• Material shown
• • • •

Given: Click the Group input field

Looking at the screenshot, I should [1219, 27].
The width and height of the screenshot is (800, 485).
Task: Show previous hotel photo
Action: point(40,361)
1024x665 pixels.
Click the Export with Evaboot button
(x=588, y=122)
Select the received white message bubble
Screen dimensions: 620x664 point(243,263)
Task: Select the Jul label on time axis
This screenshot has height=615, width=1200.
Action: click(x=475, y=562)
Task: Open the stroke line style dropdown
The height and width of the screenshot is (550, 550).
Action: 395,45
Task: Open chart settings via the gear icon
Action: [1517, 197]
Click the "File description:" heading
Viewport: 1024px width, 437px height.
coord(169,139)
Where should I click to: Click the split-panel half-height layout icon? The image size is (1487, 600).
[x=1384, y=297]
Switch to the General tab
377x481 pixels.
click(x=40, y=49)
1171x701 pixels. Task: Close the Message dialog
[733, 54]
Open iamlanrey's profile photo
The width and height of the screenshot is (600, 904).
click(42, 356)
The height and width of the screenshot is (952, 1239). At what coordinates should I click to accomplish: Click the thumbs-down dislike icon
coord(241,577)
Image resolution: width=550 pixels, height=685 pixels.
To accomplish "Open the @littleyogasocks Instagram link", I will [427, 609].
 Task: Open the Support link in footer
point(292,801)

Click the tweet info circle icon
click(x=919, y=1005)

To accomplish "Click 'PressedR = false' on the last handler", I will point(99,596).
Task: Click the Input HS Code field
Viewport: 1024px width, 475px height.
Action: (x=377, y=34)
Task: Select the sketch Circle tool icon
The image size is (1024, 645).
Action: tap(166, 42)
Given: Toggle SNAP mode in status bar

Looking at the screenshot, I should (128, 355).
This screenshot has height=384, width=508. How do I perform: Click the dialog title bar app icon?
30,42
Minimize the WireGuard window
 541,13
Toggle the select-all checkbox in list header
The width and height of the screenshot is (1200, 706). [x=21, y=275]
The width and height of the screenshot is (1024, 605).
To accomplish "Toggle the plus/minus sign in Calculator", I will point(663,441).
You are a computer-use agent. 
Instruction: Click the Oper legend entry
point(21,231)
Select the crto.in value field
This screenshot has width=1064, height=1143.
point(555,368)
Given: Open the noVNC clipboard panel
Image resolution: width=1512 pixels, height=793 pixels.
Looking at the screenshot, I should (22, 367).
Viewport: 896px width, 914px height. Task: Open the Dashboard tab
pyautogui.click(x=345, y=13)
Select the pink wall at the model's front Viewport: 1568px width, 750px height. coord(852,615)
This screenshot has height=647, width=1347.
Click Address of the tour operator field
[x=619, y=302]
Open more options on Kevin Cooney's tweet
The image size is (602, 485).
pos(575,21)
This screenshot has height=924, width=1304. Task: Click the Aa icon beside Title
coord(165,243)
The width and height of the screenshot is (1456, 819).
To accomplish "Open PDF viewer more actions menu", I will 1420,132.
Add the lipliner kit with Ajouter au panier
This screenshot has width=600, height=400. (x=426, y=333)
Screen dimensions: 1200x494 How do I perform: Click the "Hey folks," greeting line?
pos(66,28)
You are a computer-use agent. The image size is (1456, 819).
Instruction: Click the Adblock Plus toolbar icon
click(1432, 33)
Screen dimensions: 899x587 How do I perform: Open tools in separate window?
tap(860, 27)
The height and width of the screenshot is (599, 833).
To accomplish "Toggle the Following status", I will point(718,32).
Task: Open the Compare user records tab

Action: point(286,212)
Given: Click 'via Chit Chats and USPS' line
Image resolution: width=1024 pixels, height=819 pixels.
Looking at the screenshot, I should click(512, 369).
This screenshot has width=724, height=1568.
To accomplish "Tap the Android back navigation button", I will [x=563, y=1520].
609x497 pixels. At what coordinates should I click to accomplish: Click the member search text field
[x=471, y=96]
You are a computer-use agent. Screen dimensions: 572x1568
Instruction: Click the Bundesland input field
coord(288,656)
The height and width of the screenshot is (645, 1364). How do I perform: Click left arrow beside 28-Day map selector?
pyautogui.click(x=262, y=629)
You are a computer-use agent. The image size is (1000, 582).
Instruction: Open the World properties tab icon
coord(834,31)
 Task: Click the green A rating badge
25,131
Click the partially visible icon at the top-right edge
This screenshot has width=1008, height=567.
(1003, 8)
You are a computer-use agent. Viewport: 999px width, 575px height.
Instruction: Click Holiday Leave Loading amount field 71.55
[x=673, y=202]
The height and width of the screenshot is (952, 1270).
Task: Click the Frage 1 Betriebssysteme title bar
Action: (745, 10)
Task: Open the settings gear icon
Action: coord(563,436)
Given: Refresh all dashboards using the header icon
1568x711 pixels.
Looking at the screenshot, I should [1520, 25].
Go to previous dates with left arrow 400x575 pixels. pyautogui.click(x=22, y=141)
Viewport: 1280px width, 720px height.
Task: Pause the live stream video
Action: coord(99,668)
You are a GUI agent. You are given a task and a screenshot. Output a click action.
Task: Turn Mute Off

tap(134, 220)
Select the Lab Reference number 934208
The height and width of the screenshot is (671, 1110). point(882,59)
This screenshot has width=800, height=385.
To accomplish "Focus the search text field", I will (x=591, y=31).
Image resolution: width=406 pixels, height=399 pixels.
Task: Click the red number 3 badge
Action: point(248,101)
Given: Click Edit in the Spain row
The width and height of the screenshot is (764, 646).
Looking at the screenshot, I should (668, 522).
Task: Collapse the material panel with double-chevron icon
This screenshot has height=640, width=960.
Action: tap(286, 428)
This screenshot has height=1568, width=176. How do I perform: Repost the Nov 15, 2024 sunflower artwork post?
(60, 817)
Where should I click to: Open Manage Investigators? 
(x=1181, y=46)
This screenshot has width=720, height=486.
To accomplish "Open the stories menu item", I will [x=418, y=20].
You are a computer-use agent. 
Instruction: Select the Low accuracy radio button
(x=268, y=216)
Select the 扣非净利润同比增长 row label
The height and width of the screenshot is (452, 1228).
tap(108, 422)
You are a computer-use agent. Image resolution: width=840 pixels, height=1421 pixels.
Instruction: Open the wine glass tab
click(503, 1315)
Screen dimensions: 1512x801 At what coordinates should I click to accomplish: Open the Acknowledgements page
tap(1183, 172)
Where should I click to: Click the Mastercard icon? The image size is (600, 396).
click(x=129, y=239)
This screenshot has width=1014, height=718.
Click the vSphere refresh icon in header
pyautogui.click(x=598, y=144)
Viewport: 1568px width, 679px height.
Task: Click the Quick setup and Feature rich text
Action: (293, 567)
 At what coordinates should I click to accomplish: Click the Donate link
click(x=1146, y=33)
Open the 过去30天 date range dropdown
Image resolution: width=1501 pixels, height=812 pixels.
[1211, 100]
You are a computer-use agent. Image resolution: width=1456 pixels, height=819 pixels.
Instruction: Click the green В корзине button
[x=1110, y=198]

• • • •

• Given request
Reproduce the material above in full, line for line, with every character unchanged.

• Exercise answer
Given: Click the Group input field

Looking at the screenshot, I should [1219, 27].
The width and height of the screenshot is (800, 485).
Task: Show previous hotel photo
Action: point(40,361)
1024x665 pixels.
Click the Export with Evaboot button
(x=588, y=122)
Select the received white message bubble
Screen dimensions: 620x664 point(243,263)
Task: Select the Jul label on time axis
This screenshot has height=615, width=1200.
Action: click(x=475, y=562)
Task: Open the stroke line style dropdown
The height and width of the screenshot is (550, 550).
Action: 395,45
Task: Open chart settings via the gear icon
Action: [1517, 197]
Click the "File description:" heading
Viewport: 1024px width, 437px height.
coord(169,139)
Where should I click to: Click the split-panel half-height layout icon? The image size is (1487, 600).
[x=1384, y=297]
Switch to the General tab
377x481 pixels.
click(x=40, y=49)
1171x701 pixels. Task: Close the Message dialog
[733, 54]
Open iamlanrey's profile photo
The width and height of the screenshot is (600, 904).
click(42, 356)
The height and width of the screenshot is (952, 1239). At what coordinates should I click to accomplish: Click the thumbs-down dislike icon
coord(241,577)
Image resolution: width=550 pixels, height=685 pixels.
To accomplish "Open the @littleyogasocks Instagram link", I will [427, 609].
 Task: Open the Support link in footer
point(292,801)

Click the tweet info circle icon
click(x=919, y=1005)

To accomplish "Click 'PressedR = false' on the last handler", I will point(99,596).
Task: Click the Input HS Code field
Viewport: 1024px width, 475px height.
Action: (x=377, y=34)
Task: Select the sketch Circle tool icon
The image size is (1024, 645).
Action: tap(166, 42)
Given: Toggle SNAP mode in status bar

Looking at the screenshot, I should (128, 355).
This screenshot has height=384, width=508. How do I perform: Click the dialog title bar app icon?
30,42
Minimize the WireGuard window
 541,13
Toggle the select-all checkbox in list header
The width and height of the screenshot is (1200, 706). [x=21, y=275]
The width and height of the screenshot is (1024, 605).
To accomplish "Toggle the plus/minus sign in Calculator", I will point(663,441).
You are a computer-use agent. 
Instruction: Click the Oper legend entry
point(21,231)
Select the crto.in value field
This screenshot has width=1064, height=1143.
point(555,368)
Given: Open the noVNC clipboard panel
Image resolution: width=1512 pixels, height=793 pixels.
Looking at the screenshot, I should (22, 367).
Viewport: 896px width, 914px height. Task: Open the Dashboard tab
pyautogui.click(x=345, y=13)
Select the pink wall at the model's front Viewport: 1568px width, 750px height. coord(852,615)
This screenshot has height=647, width=1347.
Click Address of the tour operator field
[x=619, y=302]
Open more options on Kevin Cooney's tweet
The image size is (602, 485).
pos(575,21)
This screenshot has height=924, width=1304. Task: Click the Aa icon beside Title
coord(165,243)
The width and height of the screenshot is (1456, 819).
To accomplish "Open PDF viewer more actions menu", I will 1420,132.
Add the lipliner kit with Ajouter au panier
This screenshot has width=600, height=400. (x=426, y=333)
Screen dimensions: 1200x494 How do I perform: Click the "Hey folks," greeting line?
pos(66,28)
You are a computer-use agent. The image size is (1456, 819).
Instruction: Click the Adblock Plus toolbar icon
click(1432, 33)
Screen dimensions: 899x587 How do I perform: Open tools in separate window?
tap(860, 27)
The height and width of the screenshot is (599, 833).
To accomplish "Toggle the Following status", I will point(718,32).
Task: Open the Compare user records tab

Action: point(286,212)
Given: Click 'via Chit Chats and USPS' line
Image resolution: width=1024 pixels, height=819 pixels.
Looking at the screenshot, I should click(512, 369).
This screenshot has width=724, height=1568.
To accomplish "Tap the Android back navigation button", I will [x=563, y=1520].
609x497 pixels. At what coordinates should I click to accomplish: Click the member search text field
[x=471, y=96]
You are a computer-use agent. Screen dimensions: 572x1568
Instruction: Click the Bundesland input field
coord(288,656)
The height and width of the screenshot is (645, 1364). How do I perform: Click left arrow beside 28-Day map selector?
pyautogui.click(x=262, y=629)
You are a computer-use agent. The image size is (1000, 582).
Instruction: Open the World properties tab icon
coord(834,31)
 Task: Click the green A rating badge
25,131
Click the partially visible icon at the top-right edge
This screenshot has width=1008, height=567.
(1003, 8)
You are a computer-use agent. Viewport: 999px width, 575px height.
Instruction: Click Holiday Leave Loading amount field 71.55
[x=673, y=202]
The height and width of the screenshot is (952, 1270).
Task: Click the Frage 1 Betriebssysteme title bar
Action: (745, 10)
Task: Open the settings gear icon
Action: coord(563,436)
Given: Refresh all dashboards using the header icon
1568x711 pixels.
Looking at the screenshot, I should [1520, 25].
Go to previous dates with left arrow 400x575 pixels. pyautogui.click(x=22, y=141)
Viewport: 1280px width, 720px height.
Task: Pause the live stream video
Action: coord(99,668)
You are a GUI agent. You are given a task and a screenshot. Output a click action.
Task: Turn Mute Off

tap(134, 220)
Select the Lab Reference number 934208
The height and width of the screenshot is (671, 1110). point(882,59)
This screenshot has width=800, height=385.
To accomplish "Focus the search text field", I will (x=591, y=31).
Image resolution: width=406 pixels, height=399 pixels.
Task: Click the red number 3 badge
Action: point(248,101)
Given: Click Edit in the Spain row
The width and height of the screenshot is (764, 646).
Looking at the screenshot, I should (668, 522).
Task: Collapse the material panel with double-chevron icon
This screenshot has height=640, width=960.
Action: tap(286, 428)
This screenshot has height=1568, width=176. How do I perform: Repost the Nov 15, 2024 sunflower artwork post?
(60, 817)
Where should I click to: Open Manage Investigators? 
(x=1181, y=46)
This screenshot has width=720, height=486.
To accomplish "Open the stories menu item", I will [x=418, y=20].
You are a computer-use agent. 
Instruction: Select the Low accuracy radio button
(x=268, y=216)
Select the 扣非净利润同比增长 row label
The height and width of the screenshot is (452, 1228).
tap(108, 422)
You are a computer-use agent. Image resolution: width=840 pixels, height=1421 pixels.
Instruction: Open the wine glass tab
click(503, 1315)
Screen dimensions: 1512x801 At what coordinates should I click to accomplish: Open the Acknowledgements page
tap(1183, 172)
Where should I click to: Click the Mastercard icon? The image size is (600, 396).
click(x=129, y=239)
This screenshot has width=1014, height=718.
Click the vSphere refresh icon in header
pyautogui.click(x=598, y=144)
Viewport: 1568px width, 679px height.
Task: Click the Quick setup and Feature rich text
Action: (293, 567)
 At what coordinates should I click to accomplish: Click the Donate link
click(x=1146, y=33)
Open the 过去30天 date range dropdown
Image resolution: width=1501 pixels, height=812 pixels.
[1211, 100]
You are a computer-use agent. Image resolution: width=1456 pixels, height=819 pixels.
Instruction: Click the green В корзине button
[x=1110, y=198]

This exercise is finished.